▶ [Your assignment]: Write out the entries exactly, leaving out every picture.

▶ [Data for processing]:
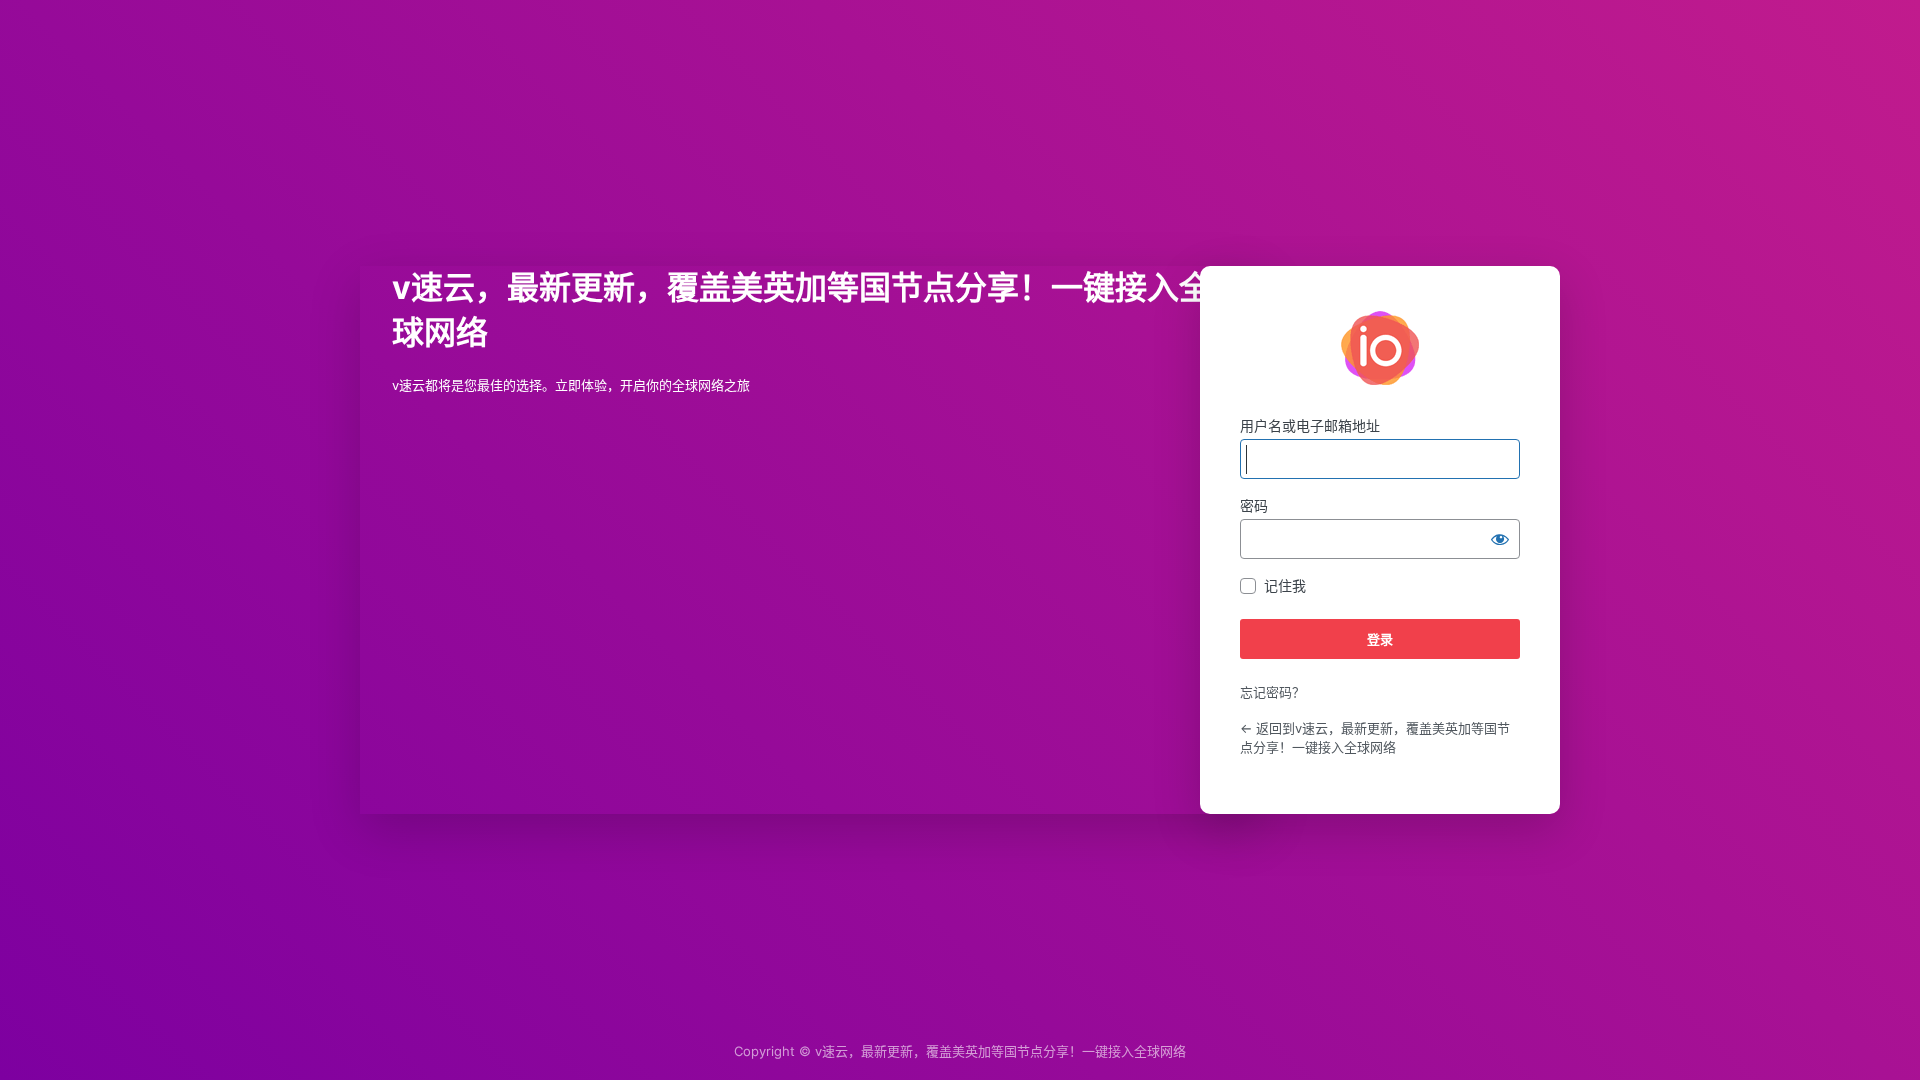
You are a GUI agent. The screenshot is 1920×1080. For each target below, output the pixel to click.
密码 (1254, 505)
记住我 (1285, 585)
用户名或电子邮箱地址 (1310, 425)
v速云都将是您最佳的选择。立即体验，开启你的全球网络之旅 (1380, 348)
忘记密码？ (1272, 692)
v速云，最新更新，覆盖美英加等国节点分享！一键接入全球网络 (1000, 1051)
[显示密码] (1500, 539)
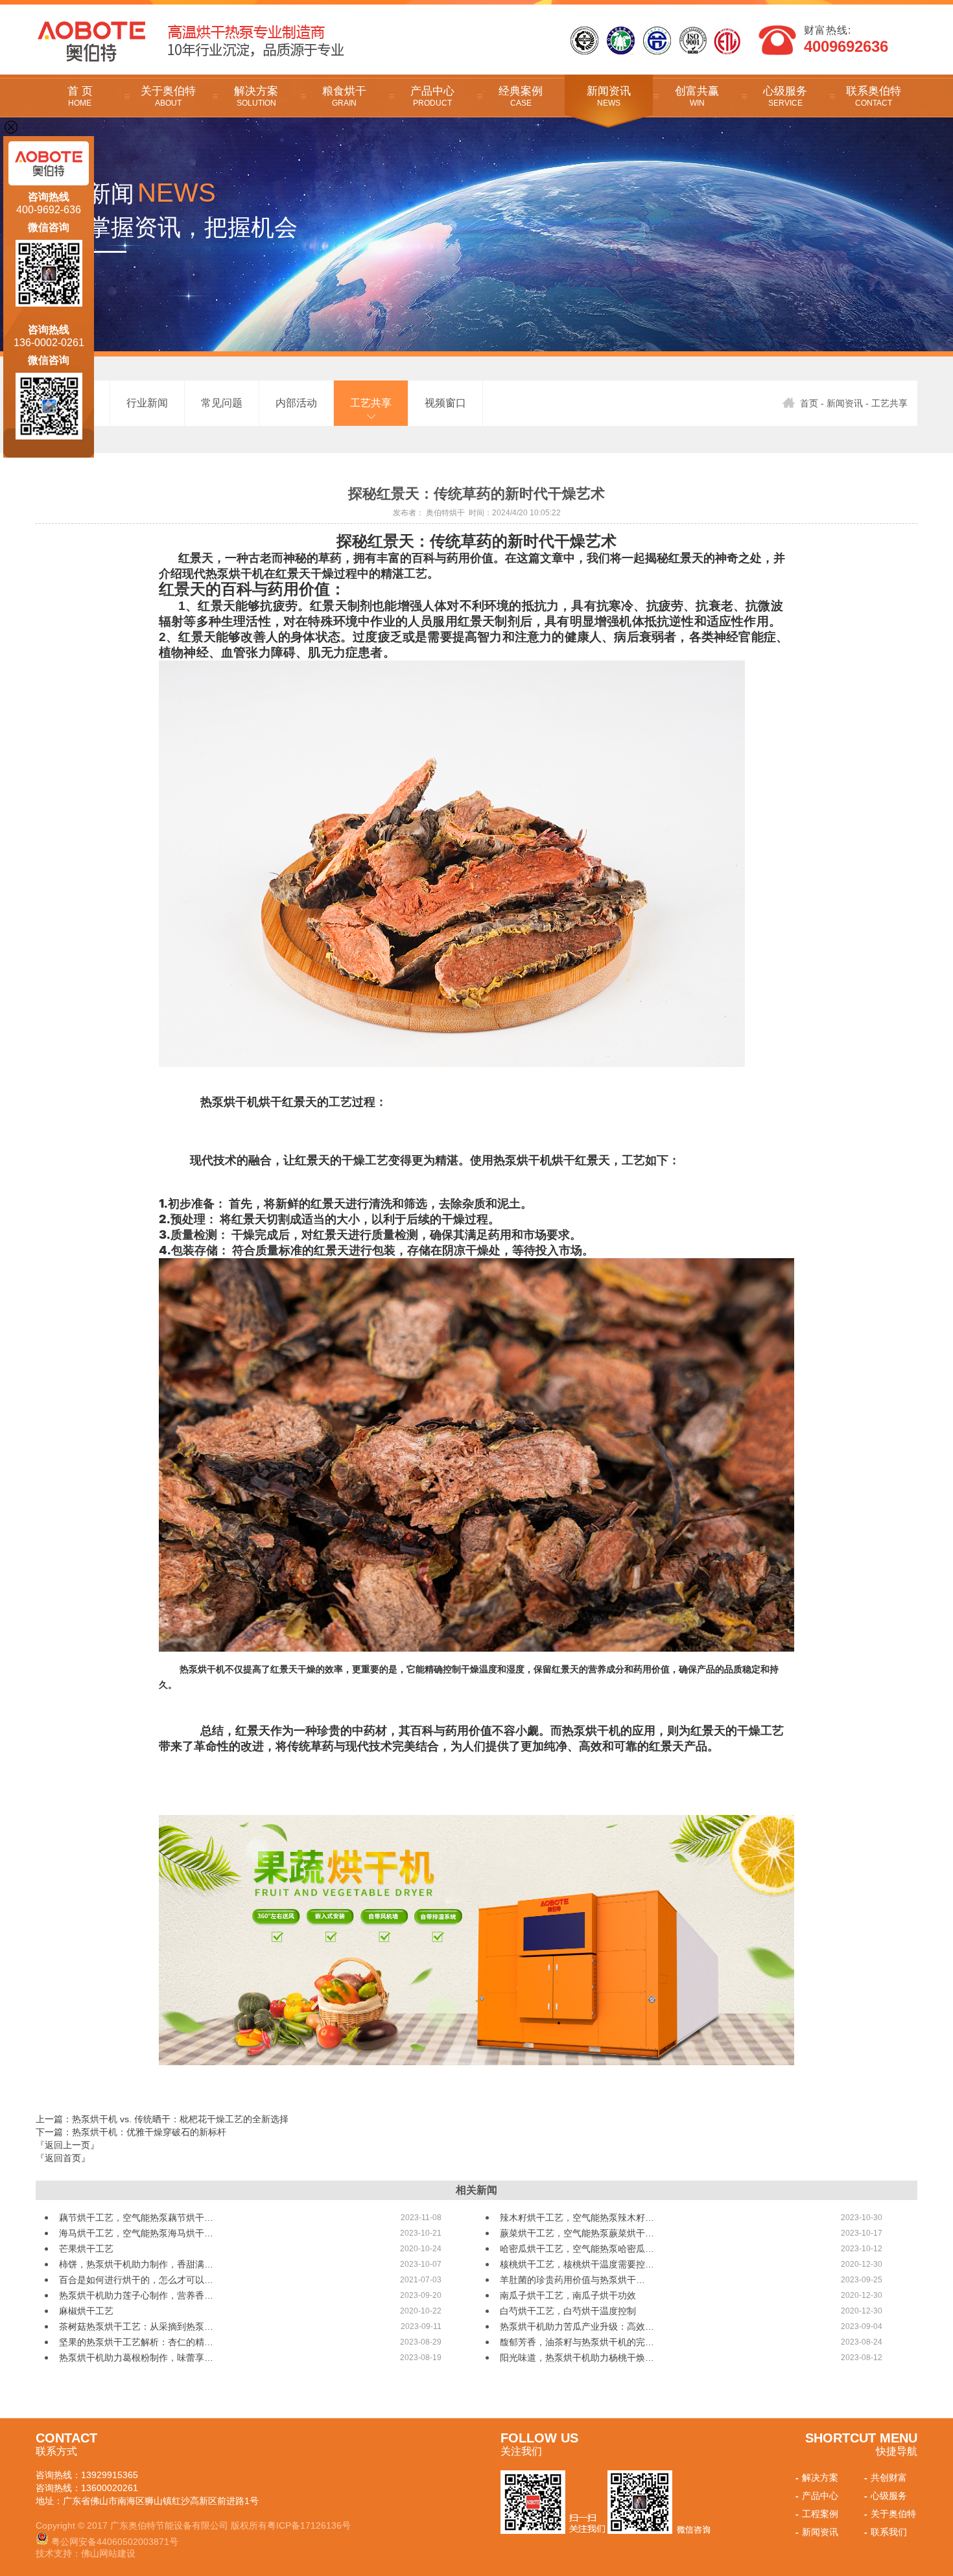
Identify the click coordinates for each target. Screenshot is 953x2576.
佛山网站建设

▶ [Response to this exercise]:
You are a GUI agent. The screenshot is 1920×1080. For each target below, output the pixel to click.
密码 (1254, 505)
记住我 (1285, 585)
用户名或电子邮箱地址 (1310, 425)
v速云都将是您最佳的选择。立即体验，开启你的全球网络之旅 (1380, 348)
忘记密码？ (1272, 692)
v速云，最新更新，覆盖美英加等国节点分享！一键接入全球网络 (1000, 1051)
[显示密码] (1500, 539)
Identify the click coordinates for each target. Screenshot is 953x2576.
佛山网站建设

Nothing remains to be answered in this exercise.